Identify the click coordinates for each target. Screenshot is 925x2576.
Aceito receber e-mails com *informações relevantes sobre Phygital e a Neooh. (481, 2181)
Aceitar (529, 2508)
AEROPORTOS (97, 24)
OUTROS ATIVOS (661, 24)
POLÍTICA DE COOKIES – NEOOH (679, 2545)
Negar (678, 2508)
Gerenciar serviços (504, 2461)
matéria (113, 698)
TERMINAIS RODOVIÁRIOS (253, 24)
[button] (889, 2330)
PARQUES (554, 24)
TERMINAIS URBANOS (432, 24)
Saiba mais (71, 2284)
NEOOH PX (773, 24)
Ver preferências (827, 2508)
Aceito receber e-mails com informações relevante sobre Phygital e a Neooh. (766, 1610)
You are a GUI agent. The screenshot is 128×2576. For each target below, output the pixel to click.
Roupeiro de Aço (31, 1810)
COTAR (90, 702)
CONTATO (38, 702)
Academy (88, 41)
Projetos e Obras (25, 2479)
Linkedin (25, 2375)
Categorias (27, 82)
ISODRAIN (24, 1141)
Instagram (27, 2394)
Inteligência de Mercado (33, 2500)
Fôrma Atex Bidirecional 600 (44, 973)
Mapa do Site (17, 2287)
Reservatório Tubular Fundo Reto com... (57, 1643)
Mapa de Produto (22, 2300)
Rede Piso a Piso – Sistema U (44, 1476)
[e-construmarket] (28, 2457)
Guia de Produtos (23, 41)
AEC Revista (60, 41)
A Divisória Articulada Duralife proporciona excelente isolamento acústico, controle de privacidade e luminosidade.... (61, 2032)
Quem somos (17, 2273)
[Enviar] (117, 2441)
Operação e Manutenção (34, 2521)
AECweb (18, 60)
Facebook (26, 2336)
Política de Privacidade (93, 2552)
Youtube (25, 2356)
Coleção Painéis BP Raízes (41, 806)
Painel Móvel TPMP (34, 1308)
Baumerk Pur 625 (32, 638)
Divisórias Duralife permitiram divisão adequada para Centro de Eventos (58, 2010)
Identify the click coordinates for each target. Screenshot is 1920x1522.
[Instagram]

▶ TASK REQUIREMENTS:
Above are the records; retype every one exactly.

▶ ANSWER TO THIS EXERCISE:
Identify the click coordinates for each target. Screenshot is 925x2576.
Aceito receber e-mails com *informações relevantes sobre Phygital e a Neooh. (481, 2181)
Aceitar (529, 2508)
AEROPORTOS (97, 24)
OUTROS ATIVOS (661, 24)
POLÍTICA DE COOKIES – NEOOH (679, 2545)
Negar (678, 2508)
Gerenciar serviços (504, 2461)
matéria (113, 698)
TERMINAIS RODOVIÁRIOS (253, 24)
[button] (889, 2330)
PARQUES (554, 24)
TERMINAIS URBANOS (432, 24)
Saiba mais (71, 2284)
NEOOH PX (773, 24)
Ver preferências (827, 2508)
Aceito receber e-mails com informações relevante sobre Phygital e a Neooh. (766, 1610)
You are a GUI agent. The screenshot is 128×2576. For each target below, output the pixel to click.
Roupeiro de Aço (31, 1810)
COTAR (90, 702)
CONTATO (38, 702)
Academy (88, 41)
Projetos e Obras (25, 2479)
Linkedin (25, 2375)
Categorias (27, 82)
ISODRAIN (24, 1141)
Instagram (27, 2394)
Inteligência de Mercado (33, 2500)
Fôrma Atex Bidirecional 600 (44, 973)
Mapa do Site (17, 2287)
Reservatório Tubular Fundo Reto com... (57, 1643)
Mapa de Produto (22, 2300)
Rede Piso a Piso – Sistema U (44, 1476)
[e-construmarket] (28, 2457)
Guia de Produtos (23, 41)
AEC Revista (60, 41)
A Divisória Articulada Duralife proporciona excelente isolamento acústico, controle de privacidade e luminosidade.... (61, 2032)
Quem somos (17, 2273)
[Enviar] (117, 2441)
Operação e Manutenção (34, 2521)
AECweb (18, 60)
Facebook (26, 2336)
Política de Privacidade (93, 2552)
Youtube (25, 2356)
Coleção Painéis BP Raízes (41, 806)
Painel Móvel TPMP (34, 1308)
Baumerk Pur 625 (32, 638)
Divisórias Duralife permitiram divisão adequada para Centro de Eventos (58, 2010)
Identify the click coordinates for each target. Screenshot is 1920x1522.
[Instagram]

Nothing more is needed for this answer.